Major outbreaks of severe EV71-associated HFMD have occurred across Asia, including in Malaysia (the 1997 Sarawak outbreak was one of the first to draw international attention to EV71), Taiwan, China, Vietnam, and Cambodia. While these severe cases represent a small minority of all HFMD infections, their potential severity makes outbreak surveillance and early recognition of warning signs critically important.

Warning Signs — Seek Immediate Medical Attention If Your Child Has HFMD And:

  • Persistent high fever (above 39°C) lasting more than 3 days
  • Excessive sleepiness, confusion, or unusual irritability
  • Repeated vomiting
  • Rapid or difficult breathing
  • Weakness or inability to walk
  • Sudden jerking movements (myoclonus) — especially during sleep
  • Poor urine output (fewer than 3 wet nappies in 24 hours in young children)
  • Cold, mottled, or bluish extremities

How HFMD Spreads

Understanding how HFMD spreads is essential for effective prevention. The virus is shed in several body fluids of infected individuals: saliva and nasal secretions (spread by coughing, sneezing, and drooling), fluid from blisters (direct contact with broken blisters), and faeces (the virus is shed in stool for weeks after symptoms resolve, making this the most prolonged route of transmission).

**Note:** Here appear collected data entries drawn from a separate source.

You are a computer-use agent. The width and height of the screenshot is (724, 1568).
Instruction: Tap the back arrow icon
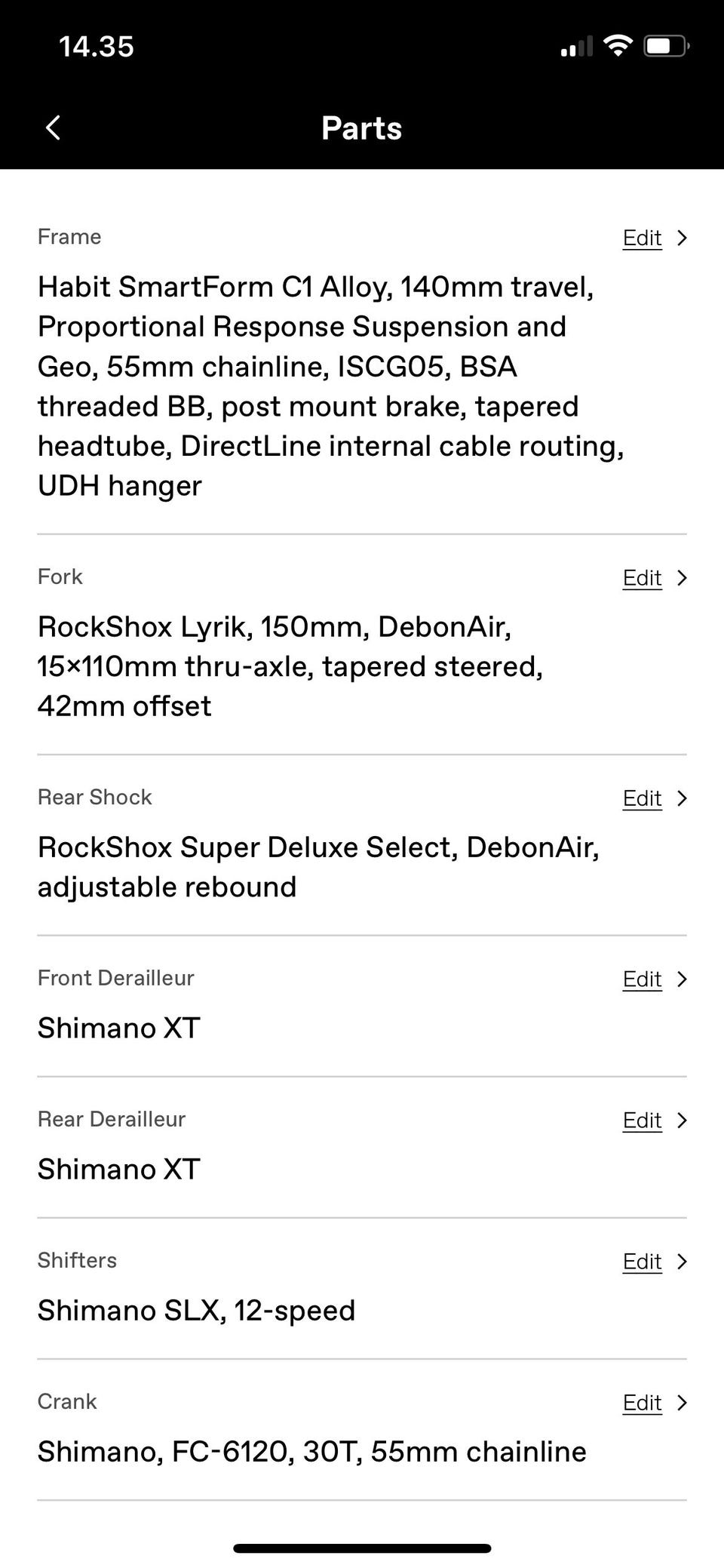coord(53,128)
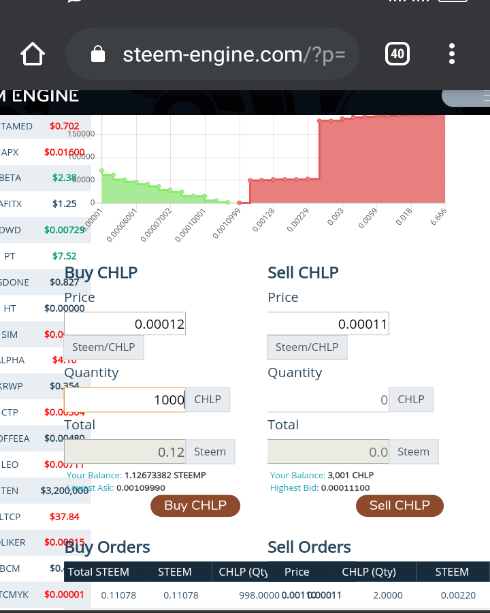Open the 40 tabs switcher
The height and width of the screenshot is (613, 490).
tap(397, 54)
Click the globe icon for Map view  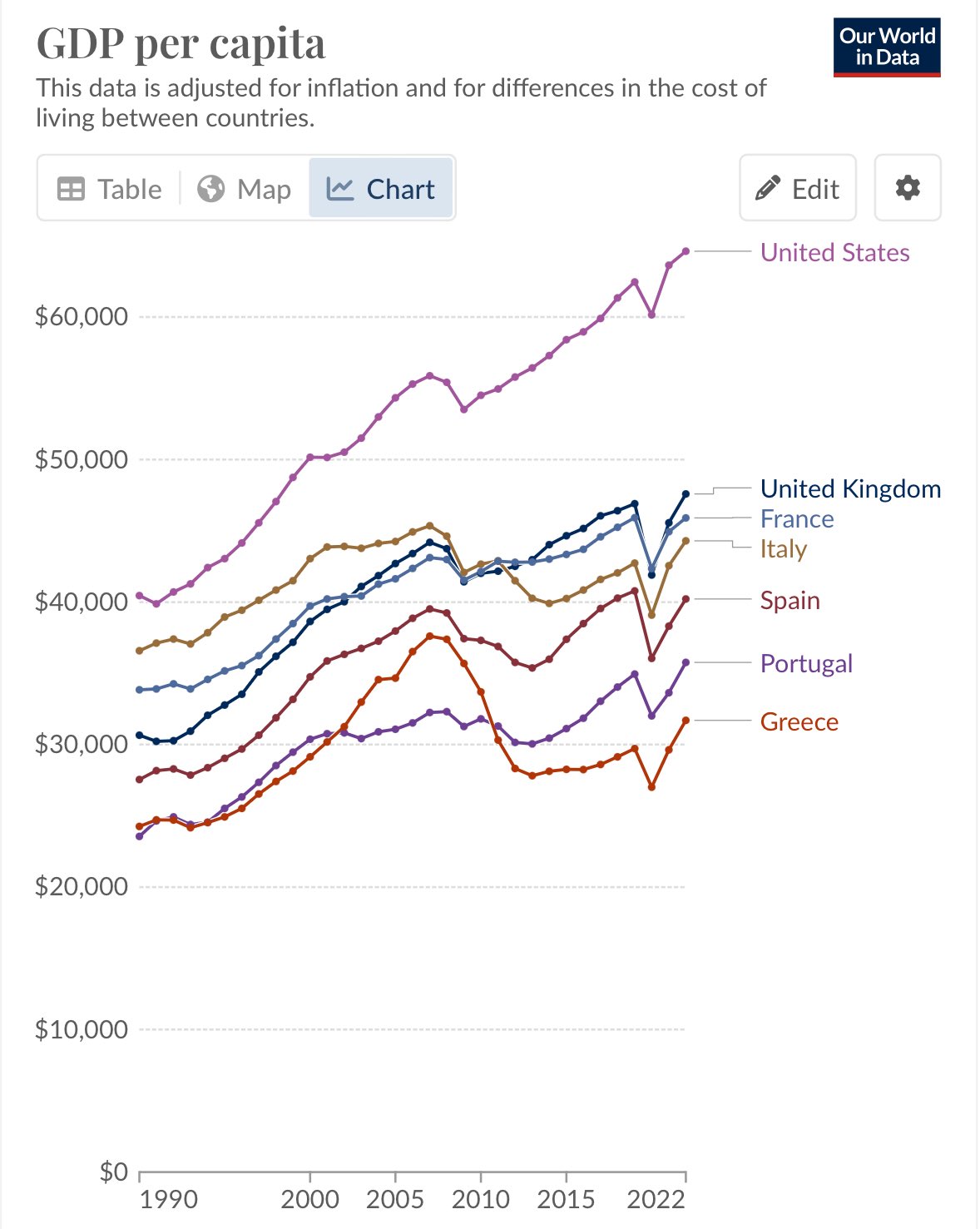(x=211, y=189)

Transmission occurs through direct contact with these fluids, through contaminated surfaces (toys, doorknobs, changing tables), and through respiratory droplets at close range. The virus is remarkably hardy and can survive on surfaces for hours to days, which is why cleaning and disinfection of shared environments is an important control measure.

Importantly, children are most contagious during the first week of illness — but they continue to shed the virus in their stool for weeks after symptoms have resolved. This means that a child who looks and feels completely well may still be infectious to others, which complicates decisions about when to return to school or childcare.

Prevention Guide for Parents and Childcare Providers

  • Hand hygiene is the most important preventive measure. Wash your child’s hands (and your own) frequently with soap and water — especially after using the toilet, before eating, and after changing nappies. Alcohol-based hand sanitisers are less effective against enteroviruses than soap and water.
  • Clean and disinfect shared surfaces and toys regularly, particularly in childcare settings. Use a dilute bleach solution (1 tablespoon of household bleach per 1 litre of water) or a commercial disinfectant effective against non-enveloped viruses.
  • Keep sick children at home until fever has resolved and mouth sores and blisters are healing — typically at least 7 days from symptom onset. Consult your child’s doctor or the childcare centre’s health policy for specific guidance.
  • Avoid close contact (kissing, hugging, sharing utensils) with children who have HFMD symptoms.
  • Teach children not to share cups, utensils, and towels, particularly during outbreaks.
  • If your child has HFMD, focus on hydration. Offer cool, soft foods and plenty of fluids. Cold drinks and ice pops may soothe mouth sores. Avoid acidic or spicy foods that irritate ulcers. Paracetamol can help with fever and pain (follow dosing instructions for your child’s age and weight).

Implications for Malaysian Public Health

HFMD surveillance and outbreak response capacity should be maintained and strengthened, given the recurring nature of outbreaks in Malaysia. Childcare centres and kindergartens should have clear HFMD management protocols, including criteria for exclusion of symptomatic children, enhanced hygiene procedures during outbreaks, and communication templates for notifying parents. Public health messaging during HFMD seasons should emphasise the usually mild nature of the disease (to reduce unnecessary parental anxiety) while clearly communicating the warning signs that warrant urgent medical attention (to ensure severe cases are identified early). Research and development of EV71 vaccines — some of which are already licensed in China — should be monitored for potential applicability to the Malaysian context.

Medical disclaimer: This article provides general information about HFMD for educational purposes. If your child shows symptoms of HFMD, consult a healthcare provider for proper assessment. Seek immediate medical attention if any of the warning signs listed above are present.